▶ [CHALLENGE]
Recast the lines starting at the one containing "Image resolution: width=502" and ending at the one containing "click(1121, 127)" as a Markdown table with the columns Row and Line, skipping blank lines. Leave the pictures out.
----- GIVEN DATA
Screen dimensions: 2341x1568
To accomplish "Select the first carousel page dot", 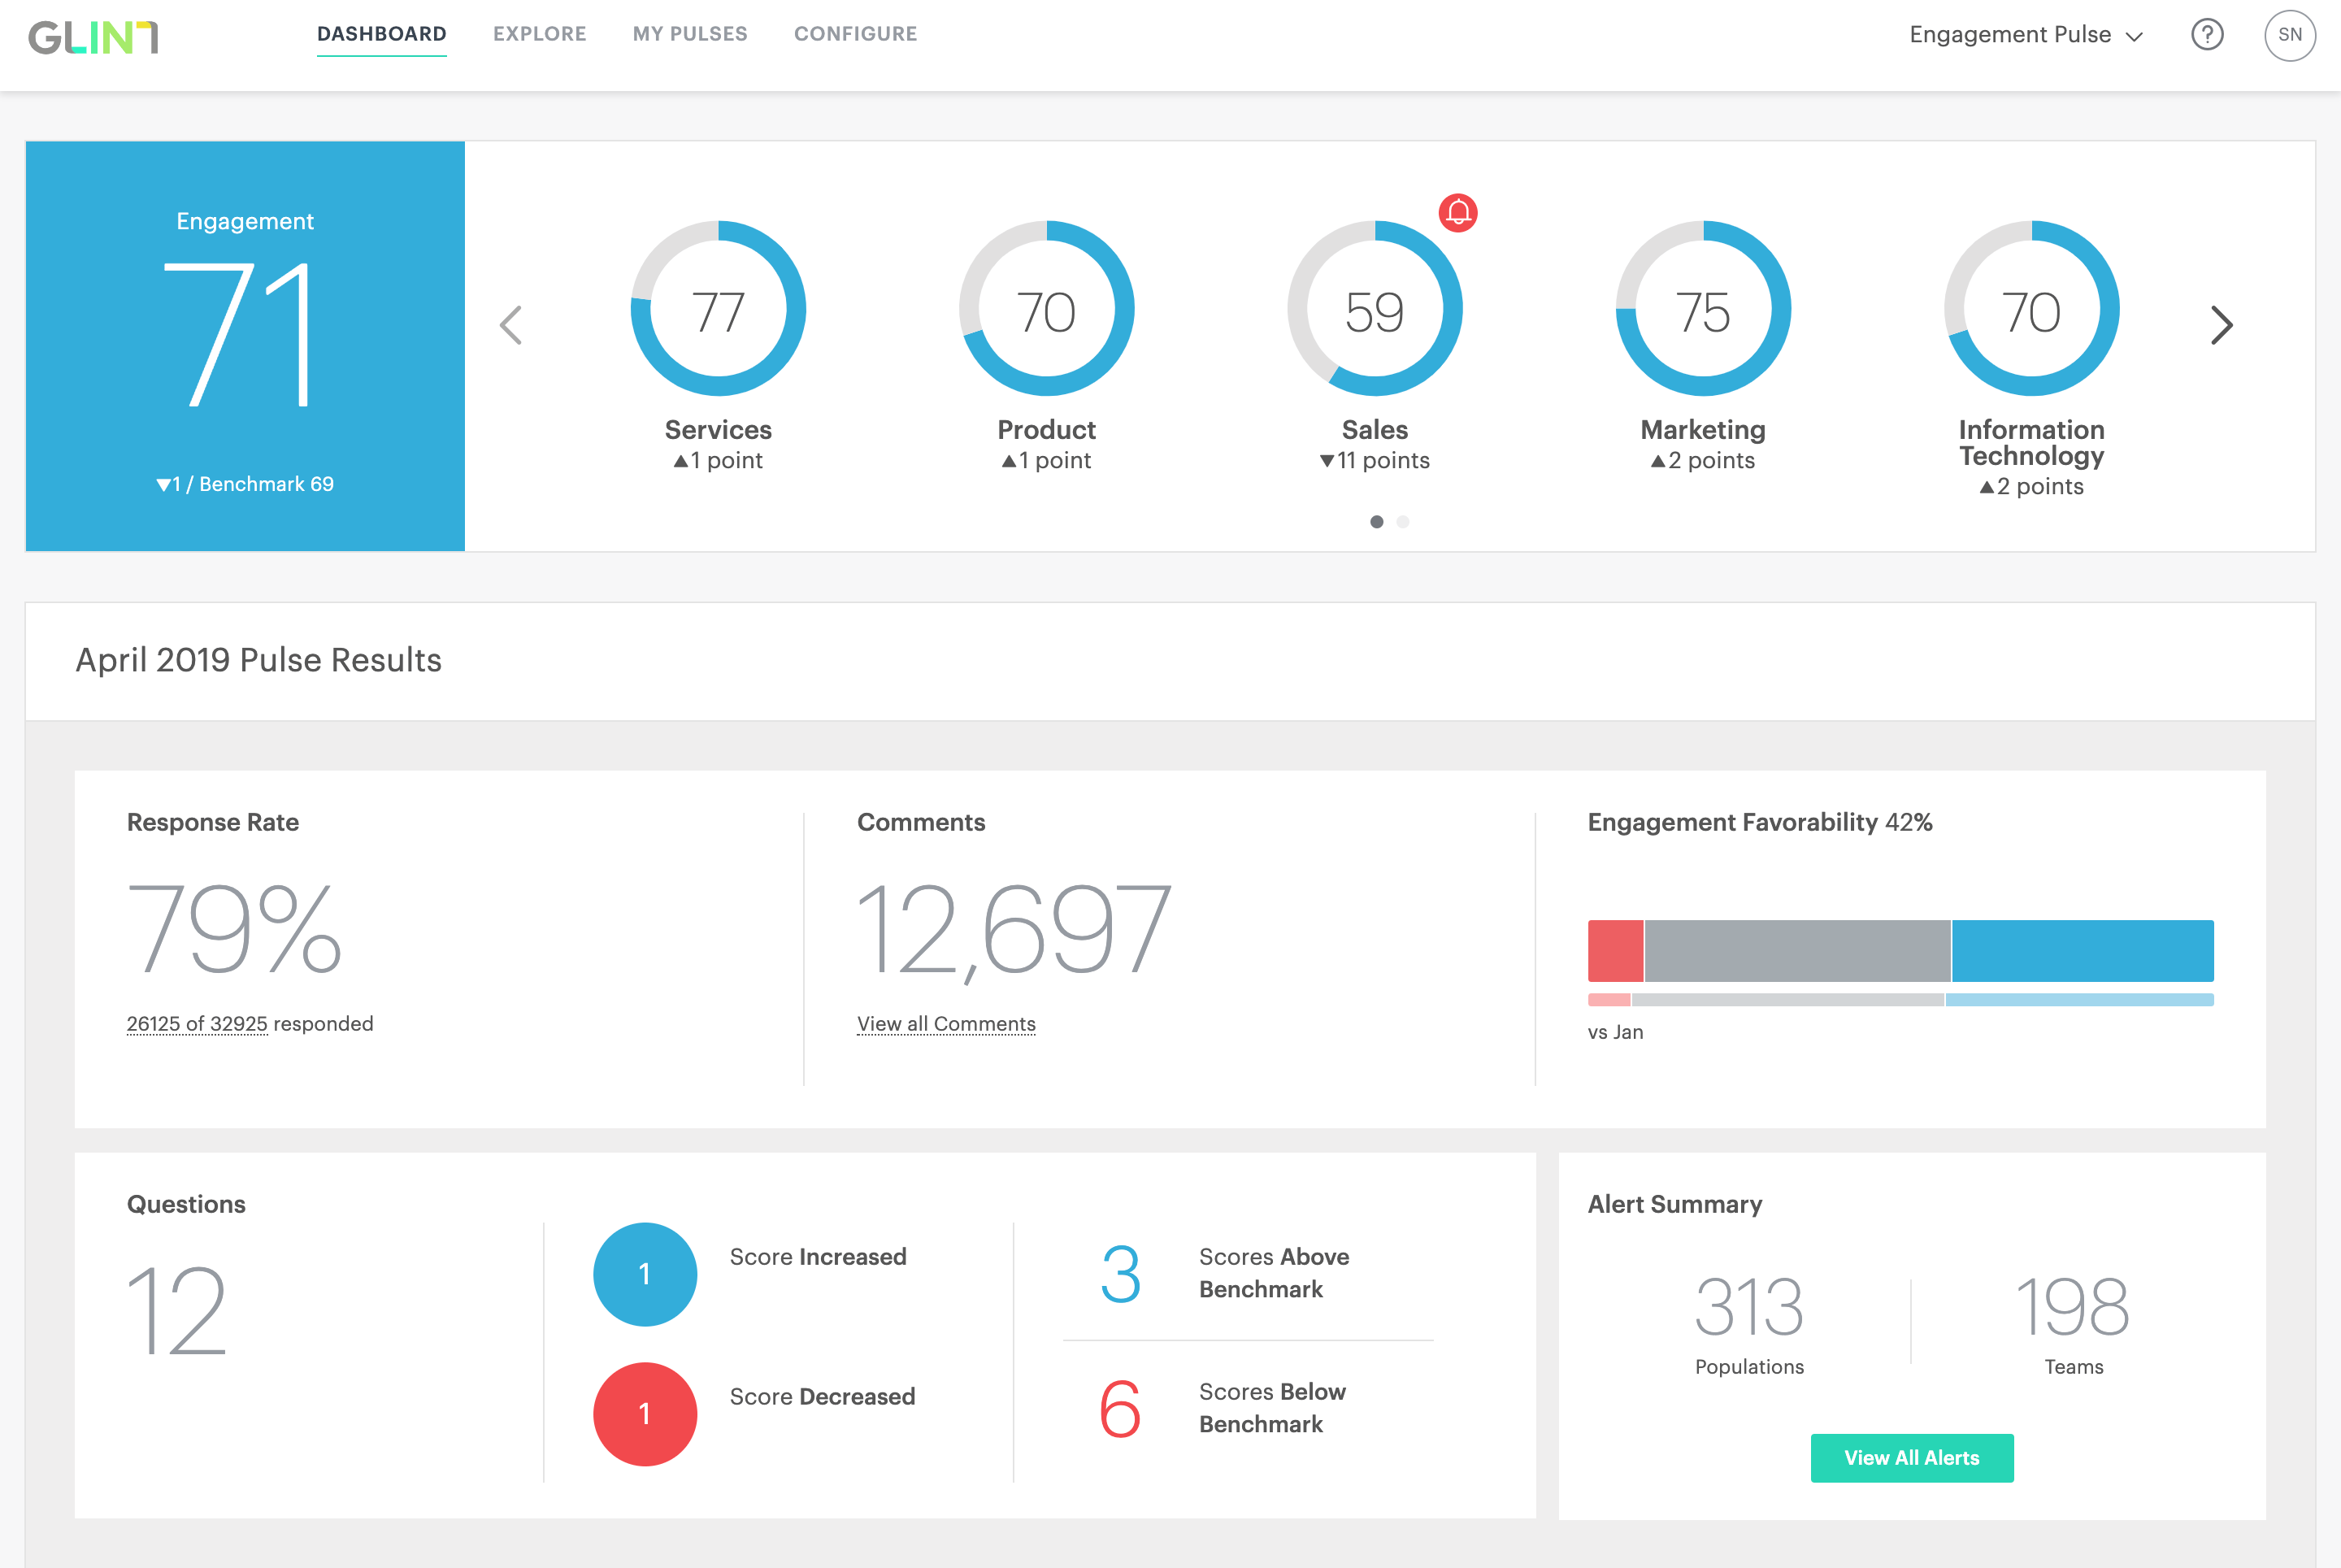I will pos(1376,522).
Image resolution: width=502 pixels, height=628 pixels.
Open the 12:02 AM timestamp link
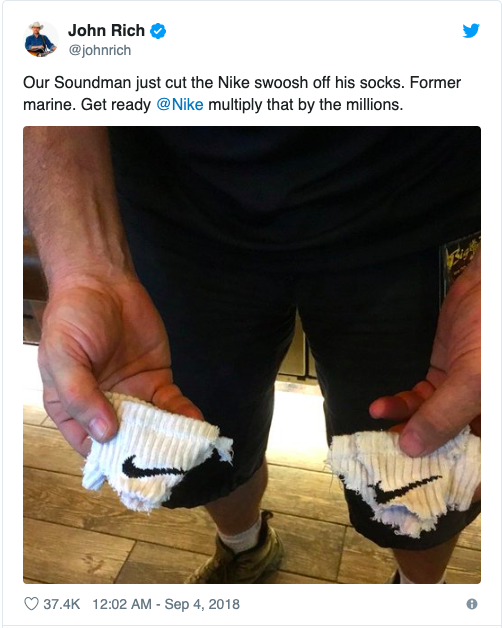(x=122, y=604)
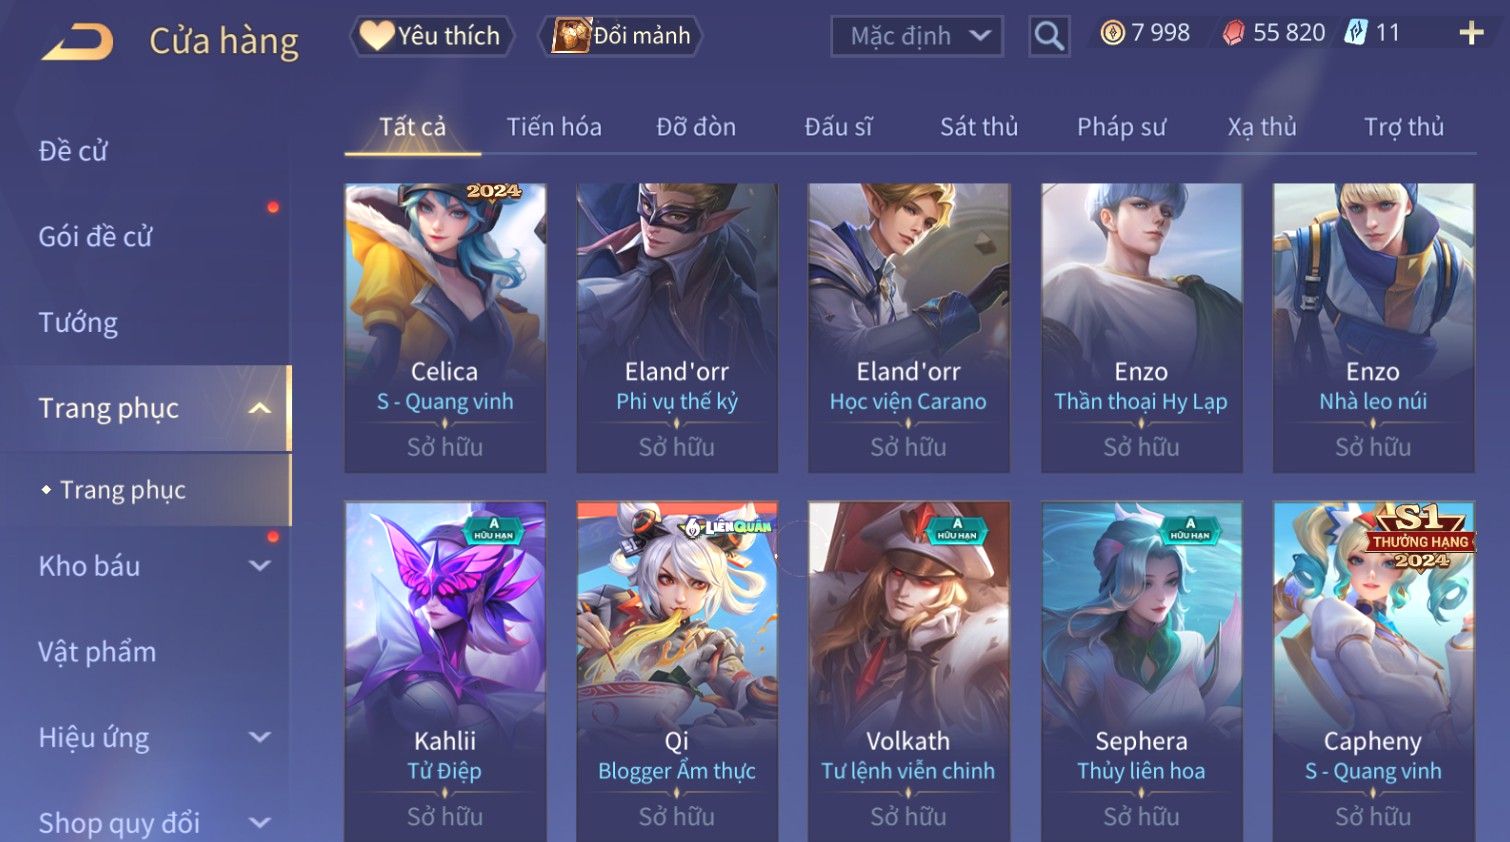Switch to the Pháp sư tab
Viewport: 1510px width, 842px height.
click(1121, 127)
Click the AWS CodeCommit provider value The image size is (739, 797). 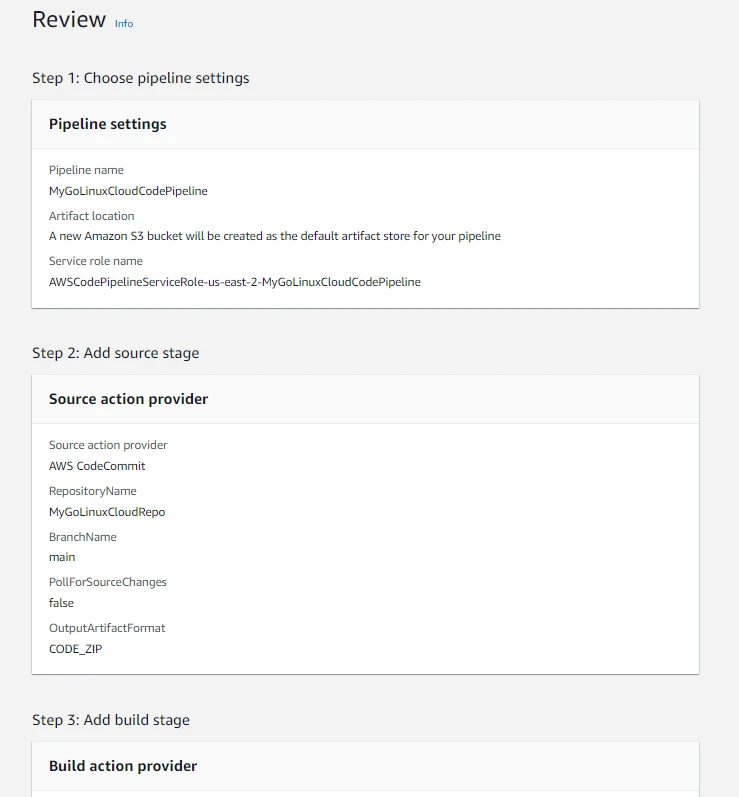point(97,466)
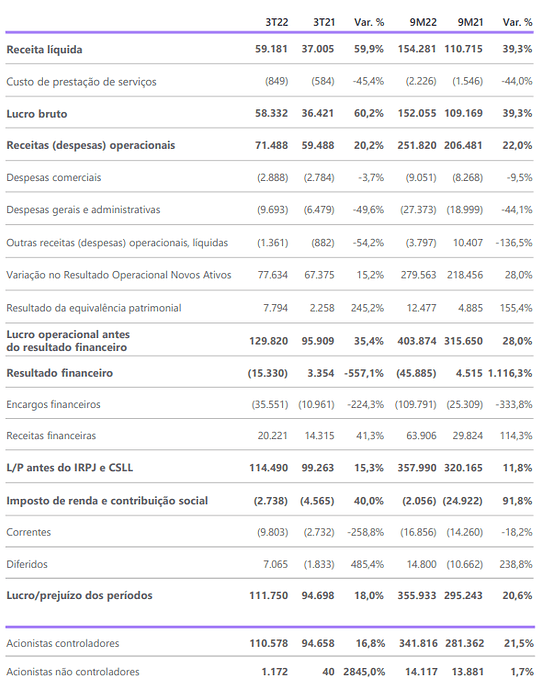The image size is (543, 690).
Task: Select the 2845,0% variation value
Action: (364, 672)
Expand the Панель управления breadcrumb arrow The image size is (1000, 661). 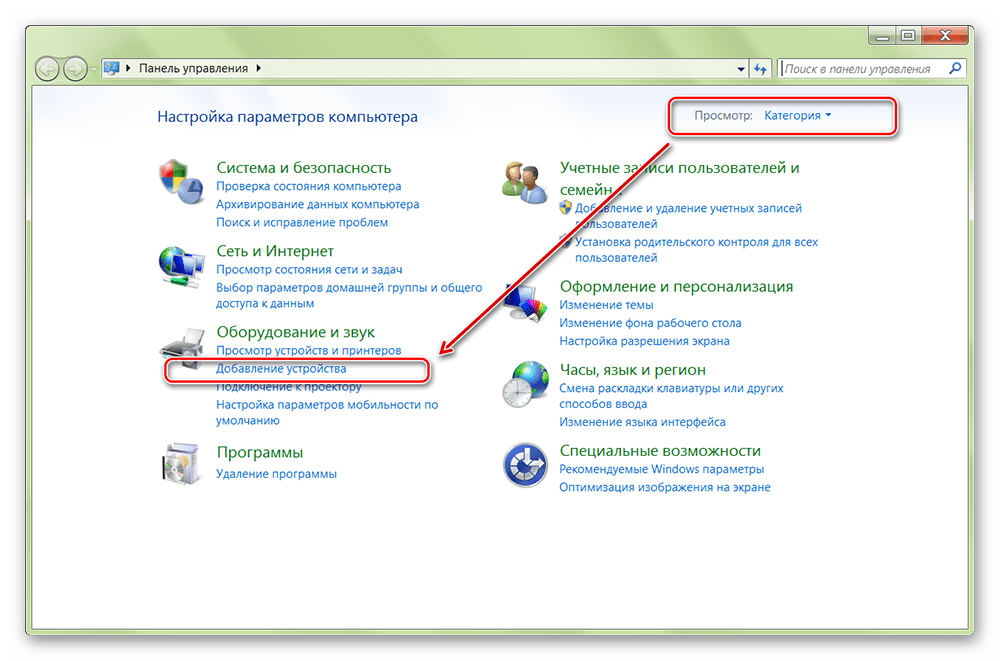coord(259,69)
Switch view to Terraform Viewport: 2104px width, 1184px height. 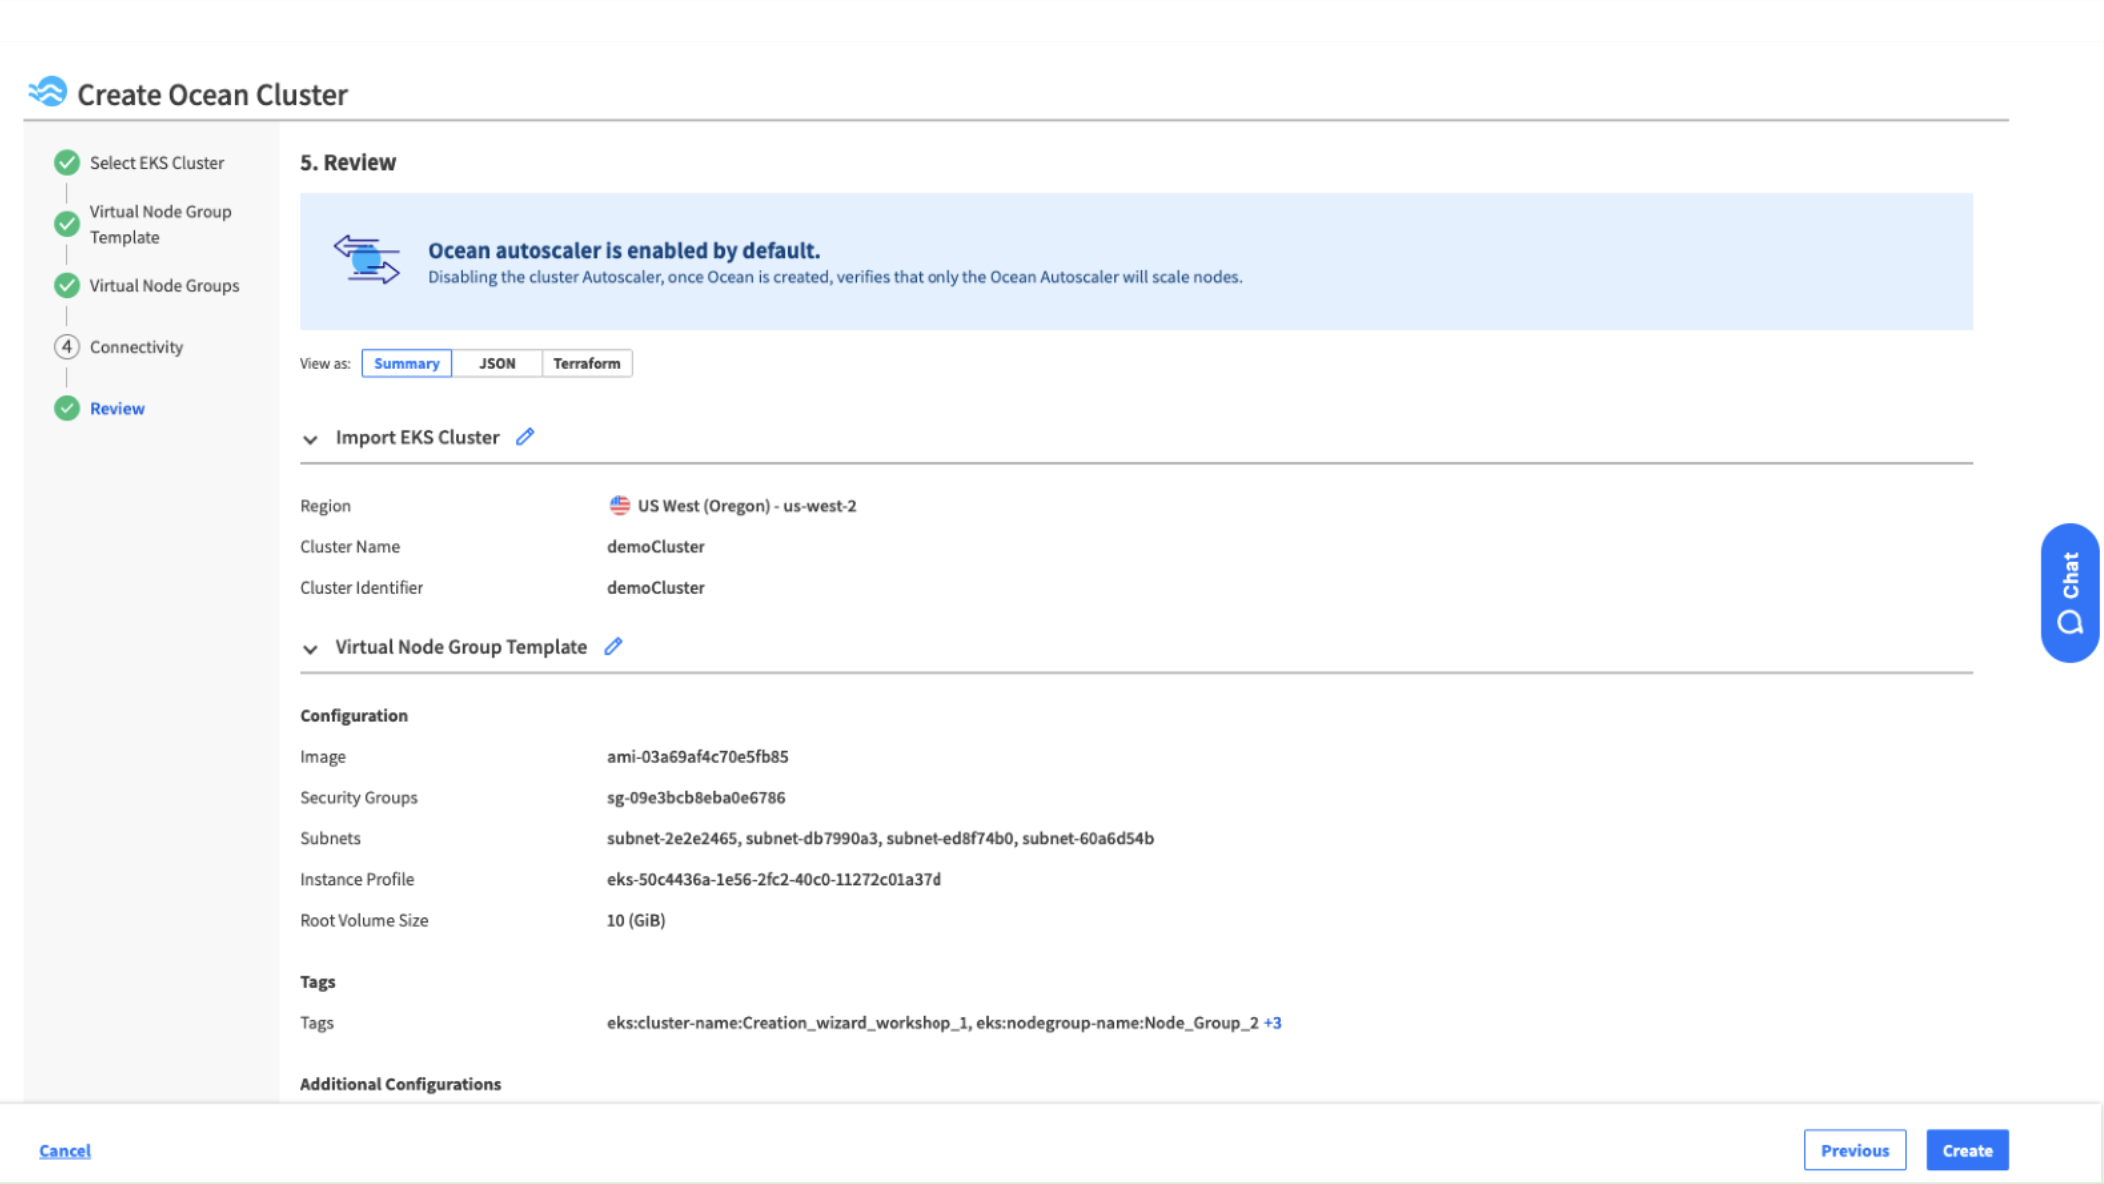587,363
----------
▶ [SOLUTION]
| Row | Line |
|---|---|
| 1 | Image resolution: width=502 pixels, height=628 pixels. |
| 2 | Open the 12:02 AM timestamp link |
| 3 | (x=122, y=604) |
| 4 | Switch to the Pháp sư tab |
| 5 | Viewport: 1510px width, 842px height. |
| 6 | click(1121, 127) |